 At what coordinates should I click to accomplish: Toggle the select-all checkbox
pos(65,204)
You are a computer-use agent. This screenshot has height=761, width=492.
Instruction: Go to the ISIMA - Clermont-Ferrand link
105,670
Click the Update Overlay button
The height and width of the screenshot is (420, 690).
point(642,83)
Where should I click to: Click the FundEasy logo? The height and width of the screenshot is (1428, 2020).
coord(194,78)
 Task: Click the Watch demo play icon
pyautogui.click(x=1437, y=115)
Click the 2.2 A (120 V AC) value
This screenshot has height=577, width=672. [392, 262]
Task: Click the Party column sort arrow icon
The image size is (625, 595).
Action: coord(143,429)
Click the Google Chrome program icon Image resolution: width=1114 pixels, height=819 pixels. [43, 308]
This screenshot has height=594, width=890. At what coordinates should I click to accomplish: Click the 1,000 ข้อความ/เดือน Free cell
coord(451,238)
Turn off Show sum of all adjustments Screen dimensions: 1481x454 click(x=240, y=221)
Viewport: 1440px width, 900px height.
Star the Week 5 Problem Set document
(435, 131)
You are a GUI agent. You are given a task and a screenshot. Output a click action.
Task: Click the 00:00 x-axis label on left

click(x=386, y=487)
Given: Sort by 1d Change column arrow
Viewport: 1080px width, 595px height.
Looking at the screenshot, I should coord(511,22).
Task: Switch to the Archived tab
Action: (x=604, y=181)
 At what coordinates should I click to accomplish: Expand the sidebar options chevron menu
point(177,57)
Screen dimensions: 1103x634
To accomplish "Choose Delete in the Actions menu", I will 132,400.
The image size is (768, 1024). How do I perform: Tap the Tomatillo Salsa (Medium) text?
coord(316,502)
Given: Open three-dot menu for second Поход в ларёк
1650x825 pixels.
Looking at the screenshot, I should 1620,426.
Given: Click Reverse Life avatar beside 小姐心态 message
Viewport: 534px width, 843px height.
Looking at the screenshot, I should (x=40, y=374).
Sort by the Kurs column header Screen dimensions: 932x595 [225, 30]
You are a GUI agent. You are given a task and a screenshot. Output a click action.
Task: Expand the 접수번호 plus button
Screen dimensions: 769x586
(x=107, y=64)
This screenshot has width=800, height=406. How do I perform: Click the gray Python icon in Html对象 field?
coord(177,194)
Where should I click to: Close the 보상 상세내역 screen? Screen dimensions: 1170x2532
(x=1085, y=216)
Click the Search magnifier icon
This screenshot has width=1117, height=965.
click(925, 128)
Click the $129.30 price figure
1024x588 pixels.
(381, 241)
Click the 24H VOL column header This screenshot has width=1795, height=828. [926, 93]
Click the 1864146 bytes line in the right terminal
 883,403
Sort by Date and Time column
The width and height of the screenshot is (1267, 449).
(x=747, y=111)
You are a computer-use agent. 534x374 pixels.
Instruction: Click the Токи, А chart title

━━━━━━━━━━━━━━━━━━━━━━━━━━━━━━

▶ [WHAT THE TASK ASKS]:
Gather each line from the listing above that holds "arrow".

▶ [SOLUTION TO THIS TASK]:
Task: Click the Party column sort arrow icon
Given: Sort by 1d Change column arrow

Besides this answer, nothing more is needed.